In defense of Lord Freud (sort of)

Comments made by Welfare Minister Lord Freud have created a bit of a storm today after being raised at Prime Minister’s Questions by Labour leader Ed Miliband. Freud was recorded saying:

“You make a really good point about the disabled. There is a group where actually, as you say, they’re not worth the full wage.”

At the risk of incurring the wrath of my fellow lefties, I’m going to defend Lord Freud’s remarks while still disagreeing with the argument I think he was trying to make. I say think because what he actually said was pretty clumsy, and could easily be interpreted as offensive when viewed a certain way. So what do I think he was saying then?

It seems to me he was making a case argued by most opponents of the minimum wage. The argument uses what economists call marginal productivity of labour. This goes that firms will hire additional workers up to the point where the costs of paying the worker a wage is equal to the additional output they will achieve by hiring the worker. So if a worker can produce 5 widgets an hour, but only costs the equivalent of 4 widgets an hour, they will be hired, but a worker who costs 4 widgets but can only produce 3 won’t be. If the workers was willing to work for the monetary equivalent of 2 widgets though, the firm would hire them. If the minimum wage is set at the equivalent of 4 widgets however, this worker who can only produce 3 widgets an hour will be left unemployed.

So Freud is saying some people (in this case some disabled people) are not productive enough to produce enough to be ‘worth’ the minimum wage. This is probably true in many jobs, and I’m not just talking about seriously disabled people here, but also those who have been unemployed long term and/or are recovering from drug or alcohol problems. In economic terms this seems a rather uncontroversial thing to say and one that – despite what they may say today – most Conservative MPs  would agree with. So where I would defend Lord Freud is to the extent that he was only (rather clumsily) expressing a very commonly held belief.
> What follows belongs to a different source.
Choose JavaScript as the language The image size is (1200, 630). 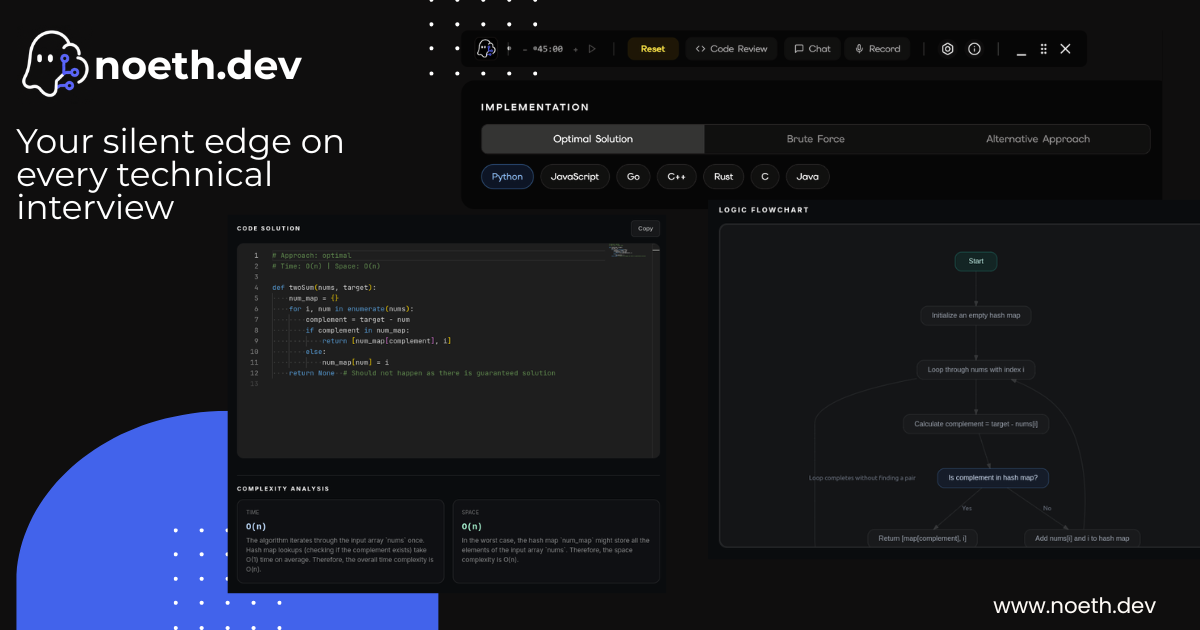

But is he right though? I’ve already said that I agree there are some people who employers will view as not worth paying the minimum wage to. They could be right or wrong about this, but there is no doubt employers do not like to hire the long term unemployed, and discrimination on the grounds of disability remains a real thing. But those in agreement would argue that if there were no minimum wage restrictions, employers would hire those workers if they were willing to accept a low enough wage. This is where I disagree quite strongly. People with more business experience than me may say I’m wrong here, but I don’t believe employers make hiring decisions based on the marginal productivity of labour. I think they will always try to hire the best candidate at whatever is the prevailing wage rate. For evidence I would cite the almost total failure of Nick Clegg’s Youth Contract, which provided a wage subsidy to firms hiring an unemployed young person. Take up was atrocious.

Freud’s instinct (which he half expressed) was to favour an exemption from the minimum wage for certain groups, and to top up their wages with universal credit. To the extent that it was limited to certain groups, it would likely be ineffective as the Youth Contract demonstrated. I would also be suspicious that that was just the start, and that a complete removal of the minimum wage would be on the cards leading to a race to the bottom.
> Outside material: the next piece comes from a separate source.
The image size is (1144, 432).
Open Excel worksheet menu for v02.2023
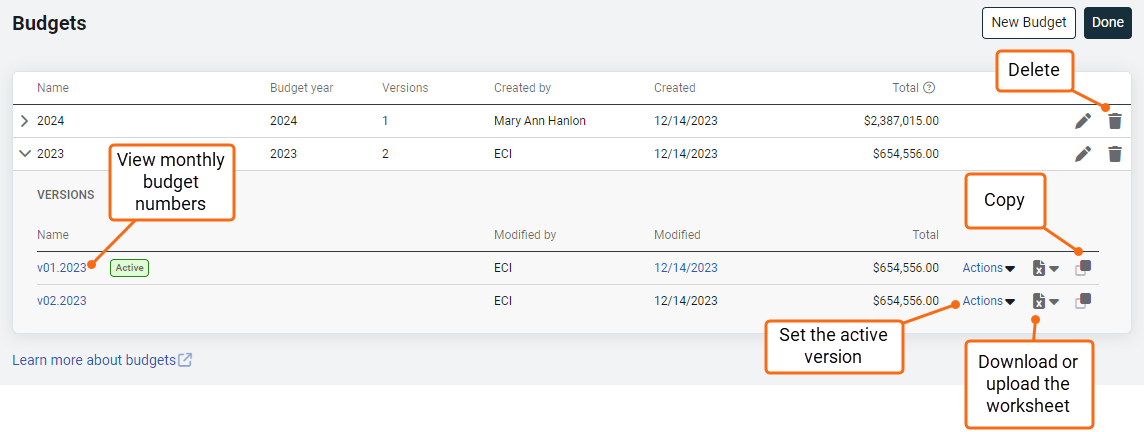tap(1046, 301)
A further objection would be Freud’s implicit assumption that because the private sector won’t hire certain people at the current wage, it’s OK for them to pay those people whatever they think they are worth. But businesses are there to serve us, not the other way around. The floor on wages should be the amount at which a person is able to afford a decent standard of living. If the private sector cannot or will not hire everybody for at least that wage, then the government should act as an employer of last resort and tailor make jobs to each individuals talents.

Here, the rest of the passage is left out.